Lorsque j’enseignais les maths, je voulais donner aux élèves un sentiment de sécurité, développer leur curiosité en provoquant de l’étonnement, et puis donner à voir la culture mathématique sous toutes ses formes, en lien avec d’autres champs de culture et l’environnement des jeunes. Aujourd’hui que je suis coordinatrice ULIS, j’ai d’autres besoins dans l’ « expression de la classe » :
- Accueillir : les élèves doivent se sentir les bienvenus, avec un sentiment d’appartenance qui permet le vivre ensemble, la confiance, mais ne se substitue pas au sentiment d’appartenance de la classe de référence. Alors la porte est toujours grande ouverte, et un « bonjouuuuur » souriant est toujours le point de départ de la journée. D’ailleurs, j’accueille aussi, de façon ponctuelle, des élèves dit « de l’ordinaire », ce qui favorise la vision accueillante du lieu, par tous et toutes.




- Être confortable : les élèves qui transitent ici, qu’ils soient porteurs d’une notification ULIS ou pas, sont des élèves vulnérables : à besoins éducatifs particuliers, en demande d’un repli par rapport à la foule des élèves ou au bruit de la cour, en difficulté dans un domaine ou un autre, ponctuellement ou de façon pérenne. Ces élèves se fatiguent encore plus que la majorité de leurs camarades. Alors le dispositif leur offre un supplément de confort.





- Respirer : j’avais au départ choisi ce dispositif ULIS parce que les collègues m’avaient paru extra (ce qui s’est confirmé), et que je voulais pouvoir travailler en équipe. Mais un argument secondaire a été que ce dispositif compte deux salles, et donne sur de la forêt. Quand je l’ai visité, lumineux, aéré, avec cette verdure, j’ai eu le coup de coeur.

- Susciter et soutenir l’effort : se sentir bien est un préalable, mais voilà : nous sommes là pour bosser. Alors tout est là, sous la main ou sous les yeux, pour s’y mettre et ne pas lâcher. Les outils d’évaluation sont à disposition pour savoir comment on évolue, les feedbacks sont formalisés sous forme de routines, les affichages et les matériels pédagogiques sont en libre accès.








- Valoriser : les réalisations d’élèves, les progrès, les initiatives et les projets sont mis en lumière.





- Se projeter : il y a un « après le collège », et il arrive plus rapidement que ce que croient les jeunes qui y entrent. Alors la projection dans l’avenir, les projets d’orientation, la visite des anciens élèves pour raconter leur actualité tient un rôle important dans ce qui est donné à voir.
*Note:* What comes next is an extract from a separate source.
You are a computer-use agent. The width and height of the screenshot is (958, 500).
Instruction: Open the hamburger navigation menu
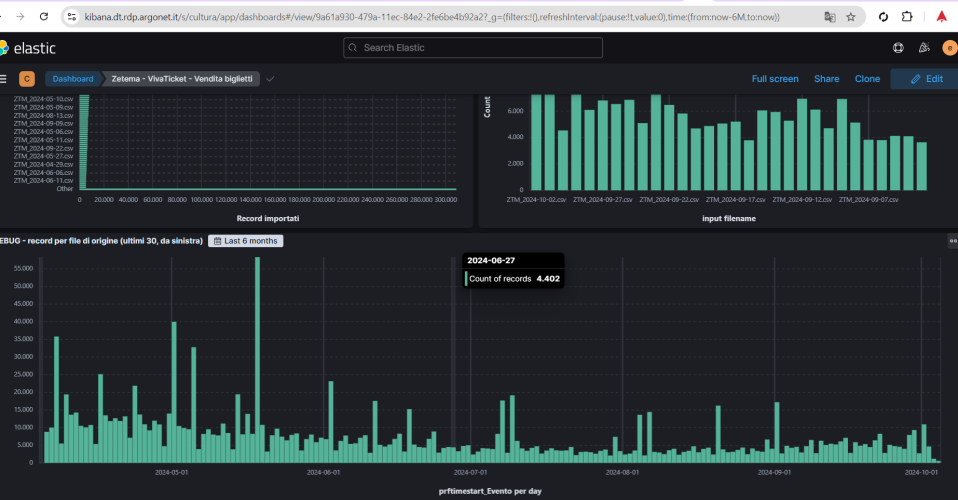coord(3,79)
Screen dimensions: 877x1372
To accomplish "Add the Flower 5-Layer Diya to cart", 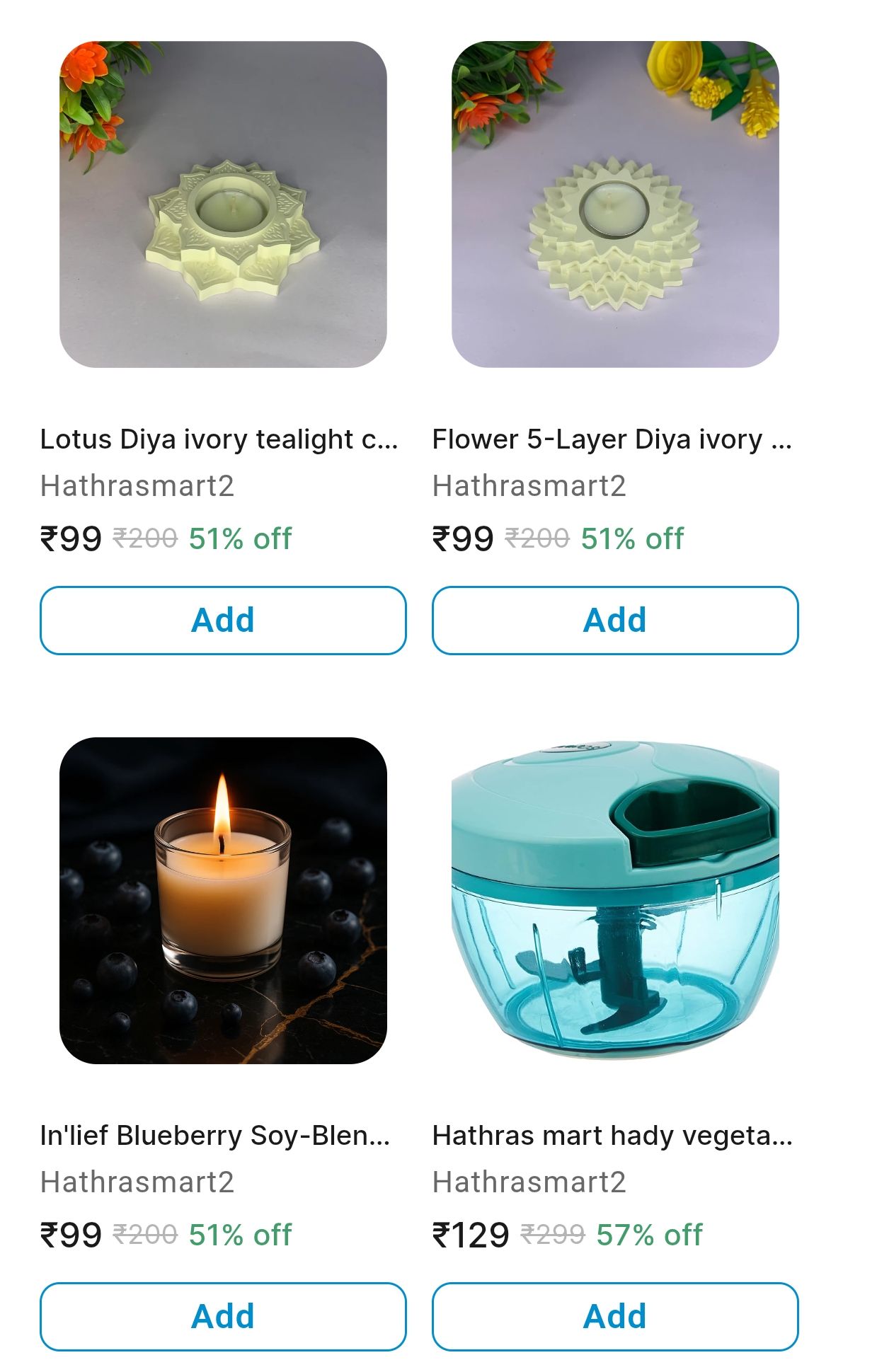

- Poser un cadre : qui dit collégiens dit « tester les limites ». Alors on pose aussi un cadre, de façon explicite.




- Assumer la fantaisie : alors là c’est tout personnel, mais sans fantaisie je me fanerais. Alors il y en a, tout partout. En particulier il y a des traces des gens que j’aime, ce qui est très important pour moi.

Aujourd’hui, nous avons fini de ranger tout tout tout, dans le dispositif. Nous avons encore plus travaillé l’ergonomie, l’accessibilité, le côté pratique et net : rien ne traîne. Nous allons pouvoir, l’année prochaine, repartir en fanfare. Les trieurs et les tiroirs des élèves sont prêts, j’ai prévu mes premières séances… Mais avant cela, nous allons bientôt goûter un repos vraiment bien mérité.